** Records to process **

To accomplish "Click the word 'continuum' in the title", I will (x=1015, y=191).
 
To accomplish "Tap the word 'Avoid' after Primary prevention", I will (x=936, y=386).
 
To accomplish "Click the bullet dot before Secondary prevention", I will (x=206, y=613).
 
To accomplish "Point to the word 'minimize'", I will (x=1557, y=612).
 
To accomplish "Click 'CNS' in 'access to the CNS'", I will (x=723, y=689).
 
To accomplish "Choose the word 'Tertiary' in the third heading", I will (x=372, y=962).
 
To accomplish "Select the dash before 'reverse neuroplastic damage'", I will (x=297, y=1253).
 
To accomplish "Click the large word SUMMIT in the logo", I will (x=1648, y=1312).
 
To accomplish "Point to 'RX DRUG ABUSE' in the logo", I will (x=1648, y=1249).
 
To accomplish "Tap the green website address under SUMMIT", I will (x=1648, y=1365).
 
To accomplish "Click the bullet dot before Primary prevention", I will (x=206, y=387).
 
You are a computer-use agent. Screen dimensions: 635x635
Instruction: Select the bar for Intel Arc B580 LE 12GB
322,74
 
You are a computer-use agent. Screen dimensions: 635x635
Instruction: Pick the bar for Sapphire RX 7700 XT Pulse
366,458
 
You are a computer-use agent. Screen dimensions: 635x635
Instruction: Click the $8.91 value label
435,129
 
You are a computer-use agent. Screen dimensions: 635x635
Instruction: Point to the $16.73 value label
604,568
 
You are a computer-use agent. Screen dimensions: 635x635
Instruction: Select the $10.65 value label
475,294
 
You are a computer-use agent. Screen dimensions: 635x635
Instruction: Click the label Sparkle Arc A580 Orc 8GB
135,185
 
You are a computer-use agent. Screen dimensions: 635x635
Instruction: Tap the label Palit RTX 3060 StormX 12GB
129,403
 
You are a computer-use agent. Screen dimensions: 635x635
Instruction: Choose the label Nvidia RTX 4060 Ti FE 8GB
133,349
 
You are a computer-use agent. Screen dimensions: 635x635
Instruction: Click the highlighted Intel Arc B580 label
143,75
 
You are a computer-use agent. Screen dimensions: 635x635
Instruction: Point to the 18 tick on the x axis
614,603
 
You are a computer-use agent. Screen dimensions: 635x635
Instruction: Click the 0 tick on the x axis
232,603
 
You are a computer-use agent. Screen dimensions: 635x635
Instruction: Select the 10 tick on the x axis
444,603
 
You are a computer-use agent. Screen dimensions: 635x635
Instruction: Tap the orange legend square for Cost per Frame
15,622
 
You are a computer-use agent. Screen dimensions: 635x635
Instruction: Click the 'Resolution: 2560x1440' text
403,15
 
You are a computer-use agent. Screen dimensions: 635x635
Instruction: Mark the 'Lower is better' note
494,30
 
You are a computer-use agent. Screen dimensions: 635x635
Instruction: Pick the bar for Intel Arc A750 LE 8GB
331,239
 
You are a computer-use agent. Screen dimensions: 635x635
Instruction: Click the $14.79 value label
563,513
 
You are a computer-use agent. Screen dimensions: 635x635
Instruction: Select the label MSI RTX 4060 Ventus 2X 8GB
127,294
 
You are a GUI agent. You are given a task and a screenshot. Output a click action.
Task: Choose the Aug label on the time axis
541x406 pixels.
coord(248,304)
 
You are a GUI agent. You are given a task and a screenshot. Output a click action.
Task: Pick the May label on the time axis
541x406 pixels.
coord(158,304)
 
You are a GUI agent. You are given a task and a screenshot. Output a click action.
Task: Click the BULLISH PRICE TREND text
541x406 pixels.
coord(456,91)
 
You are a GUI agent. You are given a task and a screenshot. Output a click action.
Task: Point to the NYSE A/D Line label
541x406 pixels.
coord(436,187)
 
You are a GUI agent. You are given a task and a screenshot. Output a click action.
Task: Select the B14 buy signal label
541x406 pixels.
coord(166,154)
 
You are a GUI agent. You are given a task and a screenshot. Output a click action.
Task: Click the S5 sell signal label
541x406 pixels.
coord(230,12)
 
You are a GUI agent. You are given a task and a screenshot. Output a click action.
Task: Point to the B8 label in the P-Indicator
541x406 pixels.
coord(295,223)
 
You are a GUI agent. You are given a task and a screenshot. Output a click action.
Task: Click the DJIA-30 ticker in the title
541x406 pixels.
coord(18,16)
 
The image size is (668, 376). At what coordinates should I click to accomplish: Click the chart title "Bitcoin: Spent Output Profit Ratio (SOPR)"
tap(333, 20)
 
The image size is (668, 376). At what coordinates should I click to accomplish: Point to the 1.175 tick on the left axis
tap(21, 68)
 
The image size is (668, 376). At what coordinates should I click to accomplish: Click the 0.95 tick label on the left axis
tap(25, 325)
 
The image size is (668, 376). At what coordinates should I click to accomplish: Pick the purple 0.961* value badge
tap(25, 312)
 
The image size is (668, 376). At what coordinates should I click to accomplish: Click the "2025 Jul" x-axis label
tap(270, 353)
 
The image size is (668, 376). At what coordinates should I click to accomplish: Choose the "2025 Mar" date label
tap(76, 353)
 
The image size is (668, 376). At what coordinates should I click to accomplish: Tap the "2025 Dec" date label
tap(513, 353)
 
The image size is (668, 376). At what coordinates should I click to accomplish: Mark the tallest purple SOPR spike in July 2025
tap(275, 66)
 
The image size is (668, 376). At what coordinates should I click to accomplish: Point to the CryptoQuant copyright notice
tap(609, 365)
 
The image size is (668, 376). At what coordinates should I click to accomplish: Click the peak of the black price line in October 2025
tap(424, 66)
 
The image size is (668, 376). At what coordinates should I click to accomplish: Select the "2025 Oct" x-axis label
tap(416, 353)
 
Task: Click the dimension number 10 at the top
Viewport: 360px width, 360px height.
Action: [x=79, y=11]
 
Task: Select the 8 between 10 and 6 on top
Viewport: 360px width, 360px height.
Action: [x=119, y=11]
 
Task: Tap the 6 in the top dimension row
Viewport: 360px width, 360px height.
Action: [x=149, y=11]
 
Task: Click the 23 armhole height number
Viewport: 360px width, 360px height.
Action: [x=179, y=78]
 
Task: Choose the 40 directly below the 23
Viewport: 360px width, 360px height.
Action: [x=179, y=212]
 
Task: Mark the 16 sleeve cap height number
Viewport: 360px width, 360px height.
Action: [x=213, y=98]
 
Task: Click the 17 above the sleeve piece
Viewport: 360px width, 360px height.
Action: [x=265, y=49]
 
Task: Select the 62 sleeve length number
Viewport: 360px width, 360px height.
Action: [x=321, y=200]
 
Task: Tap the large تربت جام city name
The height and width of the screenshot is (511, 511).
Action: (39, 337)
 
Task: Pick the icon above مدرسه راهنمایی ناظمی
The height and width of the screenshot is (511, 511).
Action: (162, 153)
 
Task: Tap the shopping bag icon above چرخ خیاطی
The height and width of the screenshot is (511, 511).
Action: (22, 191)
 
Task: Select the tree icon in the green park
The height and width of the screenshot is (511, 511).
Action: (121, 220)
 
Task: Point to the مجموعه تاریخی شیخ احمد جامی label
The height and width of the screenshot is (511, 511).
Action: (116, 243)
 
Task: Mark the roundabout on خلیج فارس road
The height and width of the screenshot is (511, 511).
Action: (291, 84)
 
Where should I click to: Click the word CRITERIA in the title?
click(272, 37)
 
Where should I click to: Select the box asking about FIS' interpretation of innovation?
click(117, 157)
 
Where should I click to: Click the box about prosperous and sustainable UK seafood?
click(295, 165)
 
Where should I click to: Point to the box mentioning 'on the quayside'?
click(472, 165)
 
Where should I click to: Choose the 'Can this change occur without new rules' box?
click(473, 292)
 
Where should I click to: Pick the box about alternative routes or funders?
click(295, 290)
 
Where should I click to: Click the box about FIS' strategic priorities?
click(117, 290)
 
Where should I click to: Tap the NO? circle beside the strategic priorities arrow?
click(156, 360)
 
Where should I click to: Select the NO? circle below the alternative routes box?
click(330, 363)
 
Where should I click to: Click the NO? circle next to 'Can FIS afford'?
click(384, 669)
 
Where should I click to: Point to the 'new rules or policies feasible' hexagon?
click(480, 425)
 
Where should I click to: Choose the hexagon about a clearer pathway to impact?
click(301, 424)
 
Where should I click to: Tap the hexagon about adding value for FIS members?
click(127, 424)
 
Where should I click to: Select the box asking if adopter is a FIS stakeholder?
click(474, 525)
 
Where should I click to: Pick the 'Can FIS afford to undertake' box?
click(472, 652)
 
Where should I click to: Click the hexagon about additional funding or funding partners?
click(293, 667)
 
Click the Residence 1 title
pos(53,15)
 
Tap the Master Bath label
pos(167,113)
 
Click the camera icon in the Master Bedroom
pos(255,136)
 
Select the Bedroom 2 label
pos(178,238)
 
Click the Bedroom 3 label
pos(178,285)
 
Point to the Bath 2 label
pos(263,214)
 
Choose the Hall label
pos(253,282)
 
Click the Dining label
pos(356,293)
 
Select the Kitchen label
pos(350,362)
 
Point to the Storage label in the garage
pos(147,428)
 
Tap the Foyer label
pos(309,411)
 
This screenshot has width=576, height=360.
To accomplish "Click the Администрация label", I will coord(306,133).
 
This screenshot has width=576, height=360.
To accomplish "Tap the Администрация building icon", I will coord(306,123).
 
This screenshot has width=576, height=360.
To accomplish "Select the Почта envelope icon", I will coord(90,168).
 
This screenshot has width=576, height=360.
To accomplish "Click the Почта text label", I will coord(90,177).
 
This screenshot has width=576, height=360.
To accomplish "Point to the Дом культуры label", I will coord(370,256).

** Task requirements **
Recast the lines from the one containing "Task: Pick the icon" through the one containing "Action: (22, 191)" as a numbered list, leaving out blank lines.

** Solution to this problem **
1. Task: Pick the icon above مدرسه راهنمایی ناظمی
2. The height and width of the screenshot is (511, 511).
3. Action: (162, 153)
4. Task: Tap the shopping bag icon above چرخ خیاطی
5. The height and width of the screenshot is (511, 511).
6. Action: (22, 191)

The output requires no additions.